How Well is Your School Prepared to Handle the H1N1?

How Well is Your School Prepared to Handle the H1N1?
The start of the school year translates into greater risks for the spread of H1N1. Learn about how public schools across the country are combating the risks, as well as what you can do to keep your children safe.

As students return to school after summer, the risk of H1N1 grows stronger. Students confined to close quarters are at greater risk of contracting any type of illness, and this year, the flu is much more serious. To combat the risks of shared seating, enclosed classrooms, and close student contact, public schools are actively creating plans to prevent the spread of H1N1 before the school year begins.

Attempting to Prevent the Spread of H1N1 in Public Schools

As Voice of America News reveals, public schools across the country are preparing for the potentially pandemic spread of H1N1 among their elementary, middle, and high school students. In fact, "Health experts say the illness poses a special risk to schools, which are set to re-open at the start of the flu season."

In an attempt to prevent the spread of this serious virus, some public school leaders are requiring that students receive mandatory vaccinations. While nearly all public schools require kids to have vaccinations for illnesses such as polio and the measles, some leaders believe that students should be vaccinated for H1N1 when the treatment becomes available. Based upon current vaccine testing, students should be able to gain access to the vaccination by October of 2009.

The US Center for Disease Controls (CDC) warns parents and school leaders that the H1N1 could "come back strong this year and trigger a severe flu season," and subsequently, the CDC "is recommending vaccines for several groups of people, including school children, and asking schools to take added precautions."

Public School Precautions

In addition to plans to inoculate all children, many public schools are implementing even more preventative measures. As the Cincinnati Community Press reveals, local Cincinnati schools have established close communications with the Center for Disease Control and Hamilton County General Health District, and the goal is to help their schools stay ahead of the H1N1 virus. Based upon these discussions, many school nurses have been charged with teaching children about preventative strategies, which commonly include:

  • Proper hand washing
  • Refraining from touching the eyes, nose and other mucus membranes
  • Avoiding contact with peers or teachers who may be ill and have the flu
  • Regularly cleaning desks, door knobs, table surfaces, and other commonly used areas
  • Enforcing consistent health etiquette habits, including covering one's mouth while coughing and covering one's nose while sneezing

Adding to these measures, many school plans include requiring all students with potential flu symptoms to stay at home for at least 24 hours after the symptoms have subsided.

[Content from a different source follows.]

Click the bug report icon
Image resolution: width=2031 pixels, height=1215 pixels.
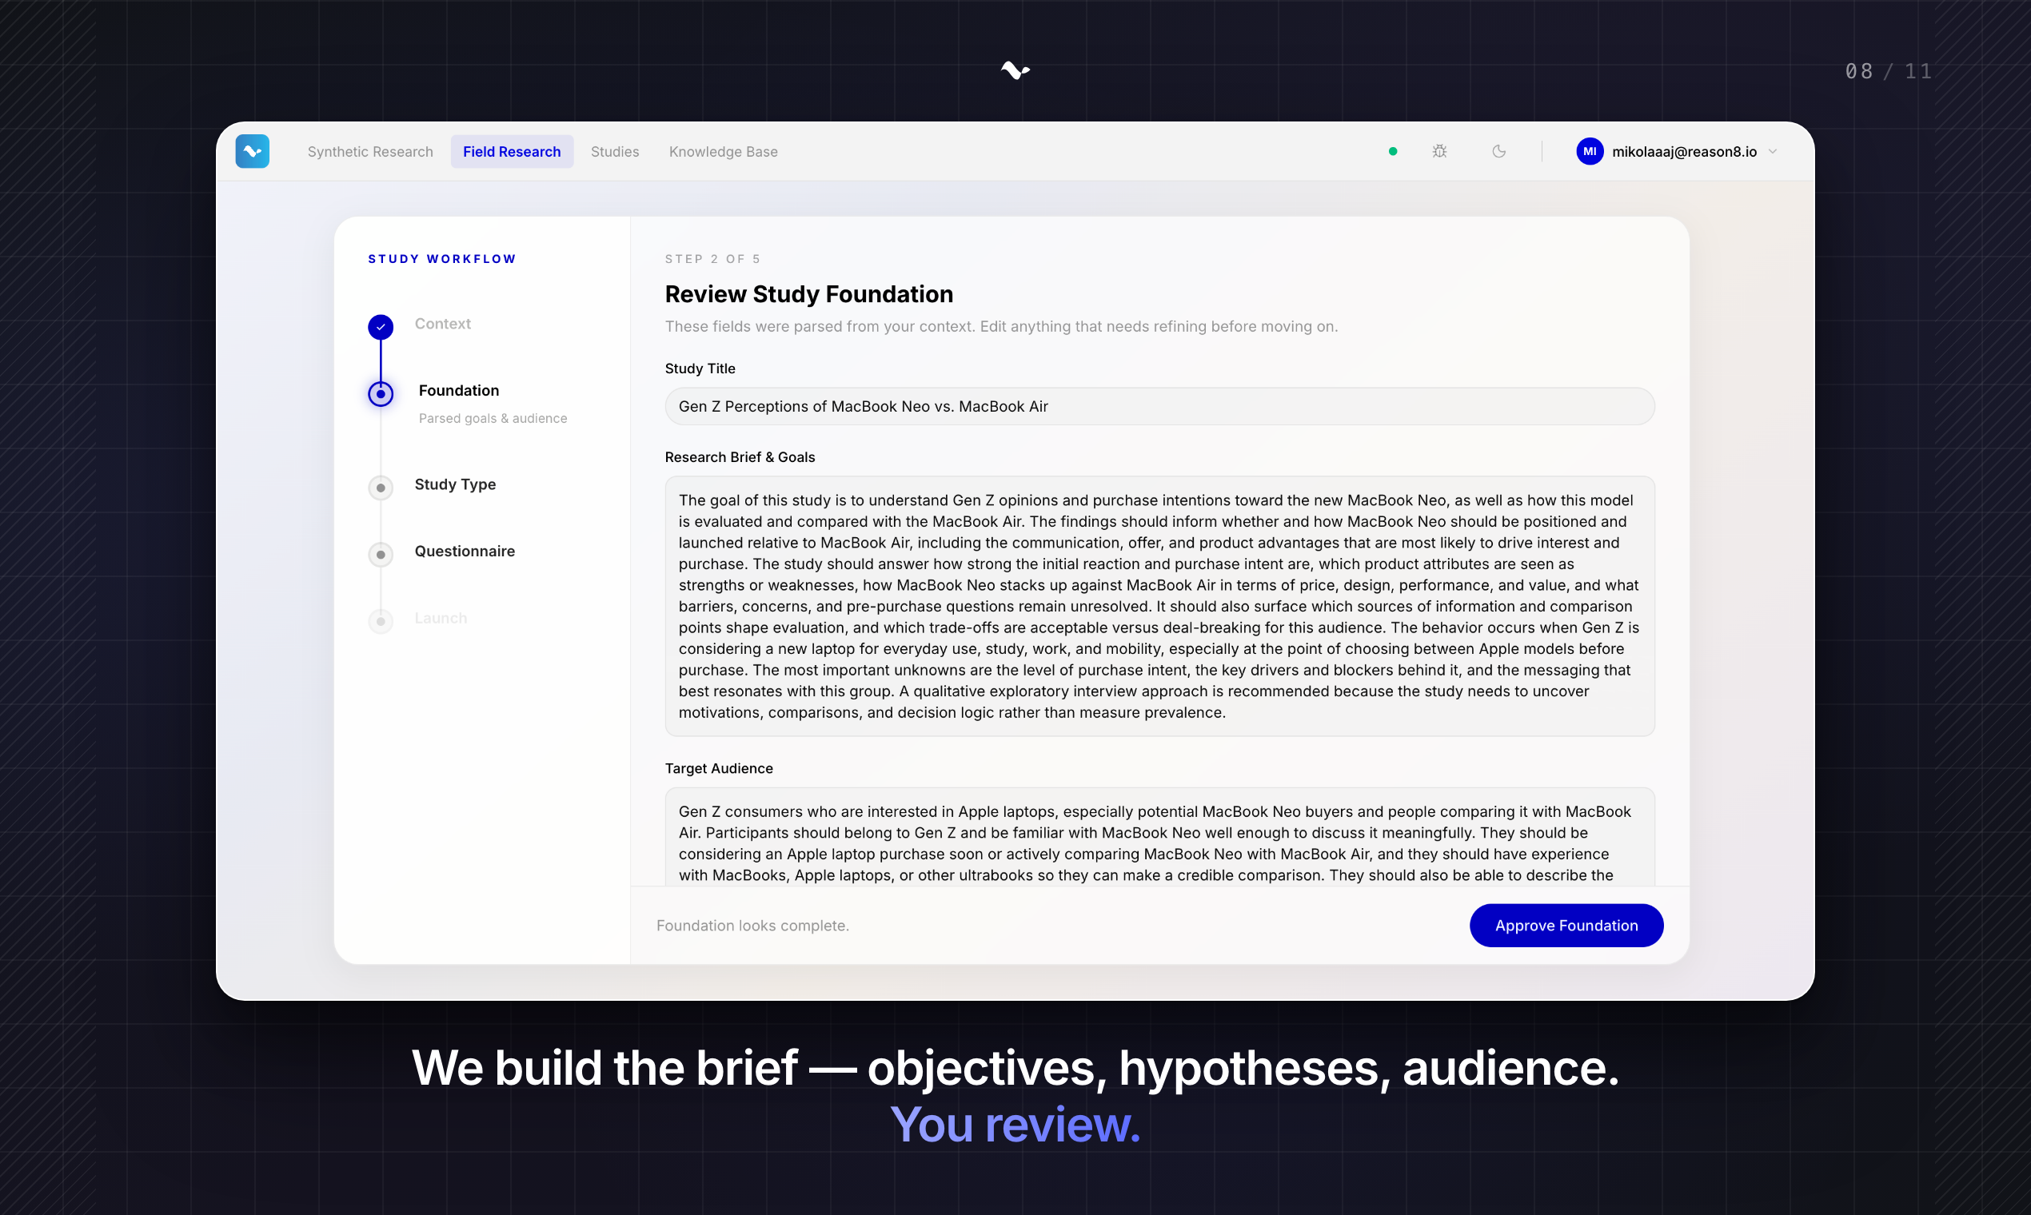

Other school leaders are taking their preventative plans to a more extreme level. As CBS News reports, a New York public school district, Nassau County Schools, has taken more drastic preventative measures by nearly "banning" students from touching one another. Touching fellow students can expedite how quickly disease spreads, and subsequently, school leaders are urging students to keep their hands to themselves. Specifically, students are encouraged to refrain from "chest bumps," giving their friends "high fives," hugs, and even handshakes! While some parents and community members feel that this particular school district's policy is unrealistic, others applaud the school leaders for actively striving to keep all of the children and employees as safe and protected from H1N1 as possible.

Will Nassau County Schools' attempt to stymie H1N1 work? Only time will tell. As Dr. Holly Phillips of WCBS evaluates, "Hysteria should be avoided, but it's good that the school district is emphasizing keeping kids safe. Not touching won't prevent transmission. The virus can live on surfaces and be transmitted via coughs and sneezes."

September rings in school bells, and this year, it may bring more cases of H1N1. Talk to your children about how they can practice important sanitation habits at school to minimize their risks of contracting H1N1.